TASK TO COMPLETE ->
Line by line, copy out the data that follows.

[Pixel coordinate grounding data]

================================

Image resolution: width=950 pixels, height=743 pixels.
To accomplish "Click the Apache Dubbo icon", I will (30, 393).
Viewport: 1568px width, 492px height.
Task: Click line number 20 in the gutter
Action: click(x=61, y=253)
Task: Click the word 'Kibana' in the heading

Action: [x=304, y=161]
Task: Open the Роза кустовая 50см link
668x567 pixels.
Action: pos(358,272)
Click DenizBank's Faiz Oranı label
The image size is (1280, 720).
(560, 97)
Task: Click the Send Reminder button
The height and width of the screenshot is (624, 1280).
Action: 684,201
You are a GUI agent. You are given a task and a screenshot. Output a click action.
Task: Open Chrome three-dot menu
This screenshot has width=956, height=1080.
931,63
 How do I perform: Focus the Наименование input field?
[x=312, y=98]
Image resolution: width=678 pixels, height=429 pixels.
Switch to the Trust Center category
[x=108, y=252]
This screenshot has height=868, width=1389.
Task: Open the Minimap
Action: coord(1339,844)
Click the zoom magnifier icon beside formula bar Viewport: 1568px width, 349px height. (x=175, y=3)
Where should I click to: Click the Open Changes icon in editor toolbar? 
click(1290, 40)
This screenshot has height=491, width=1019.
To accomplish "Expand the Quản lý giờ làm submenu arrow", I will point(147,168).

================================

ANSWER FOR THIS EXERCISE ->
Image resolution: width=950 pixels, height=743 pixels.
To accomplish "Click the Apache Dubbo icon", I will (30, 393).
Viewport: 1568px width, 492px height.
Task: Click line number 20 in the gutter
Action: click(x=61, y=253)
Task: Click the word 'Kibana' in the heading

Action: [x=304, y=161]
Task: Open the Роза кустовая 50см link
668x567 pixels.
Action: pos(358,272)
Click DenizBank's Faiz Oranı label
The image size is (1280, 720).
(560, 97)
Task: Click the Send Reminder button
The height and width of the screenshot is (624, 1280).
Action: 684,201
You are a GUI agent. You are given a task and a screenshot. Output a click action.
Task: Open Chrome three-dot menu
This screenshot has width=956, height=1080.
931,63
 How do I perform: Focus the Наименование input field?
[x=312, y=98]
Image resolution: width=678 pixels, height=429 pixels.
Switch to the Trust Center category
[x=108, y=252]
This screenshot has height=868, width=1389.
Task: Open the Minimap
Action: coord(1339,844)
Click the zoom magnifier icon beside formula bar Viewport: 1568px width, 349px height. (x=175, y=3)
Where should I click to: Click the Open Changes icon in editor toolbar? 
click(1290, 40)
This screenshot has height=491, width=1019.
To accomplish "Expand the Quản lý giờ làm submenu arrow", I will point(147,168).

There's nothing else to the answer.